Deskripsi Soal ▸
Salin kembali seluruh tulisan tentang perubahan hubungan antarmanusia di bawah ini, huruf demi huruf tanpa perubahan apa pun.

Kutipan Dokumen ▸
The Hard Truth About Relationship

Bismillahirrahmanirrahim

The hard truth about realtionship adalah bahwasanya hubungan antar dua orang bisa berubah seiring berjalannya waktu atau seiring hadirnya orang lain dalam hubungan itu. Iya, ini adalah keniscayaan yang tidak bisa dihindari dan kita harus siap dengan hal ini.

Merpati kala itu


Renungan ini muncul ketika aku mengamati betapa banyak yang hubungan dengan orangtuanya merenggang seiring ia beranjak dewasa. Padahal aku yakin, ketika kecil, si anak pasti sangat membutuhkan orang tuanya dan bahkan akan mencari orang tuanya walau telah dimarahi/dilukai sekalipun.

Baris Data ▸
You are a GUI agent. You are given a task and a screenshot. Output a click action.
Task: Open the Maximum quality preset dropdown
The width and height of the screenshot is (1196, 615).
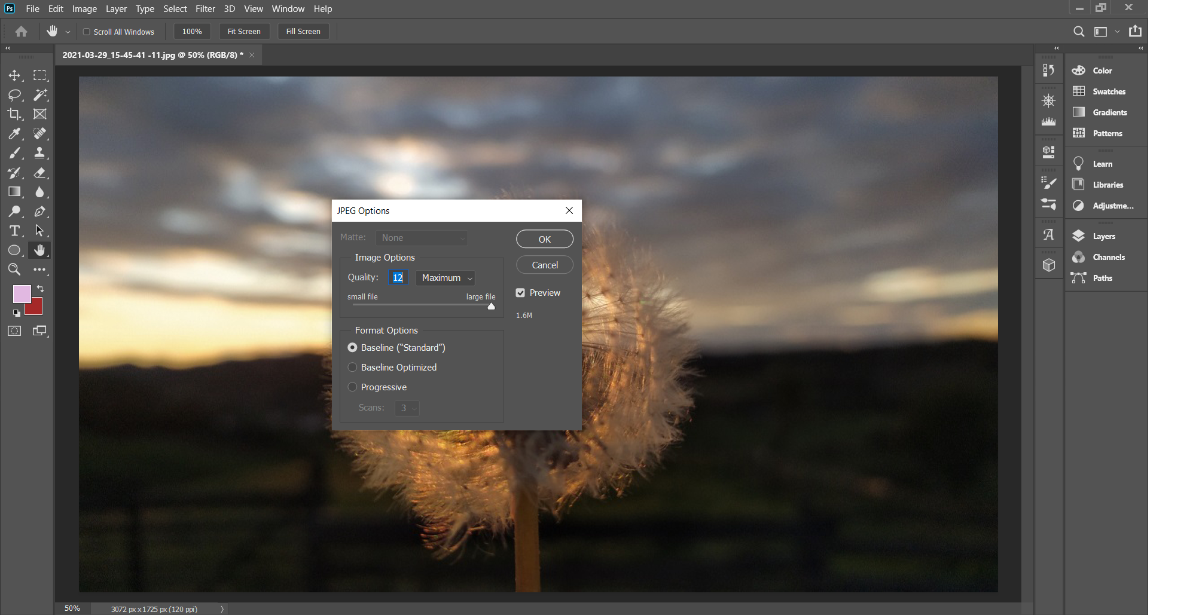[x=446, y=278]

Penyelesaian Soal ▸
The Hard Truth About Relationship

Bismillahirrahmanirrahim

The hard truth about realtionship adalah bahwasanya hubungan antar dua orang bisa berubah seiring berjalannya waktu atau seiring hadirnya orang lain dalam hubungan itu. Iya, ini adalah keniscayaan yang tidak bisa dihindari dan kita harus siap dengan hal ini.

Merpati kala itu


Renungan ini muncul ketika aku mengamati betapa banyak yang hubungan dengan orangtuanya merenggang seiring ia beranjak dewasa. Padahal aku yakin, ketika kecil, si anak pasti sangat membutuhkan orang tuanya dan bahkan akan mencari orang tuanya walau telah dimarahi/dilukai sekalipun.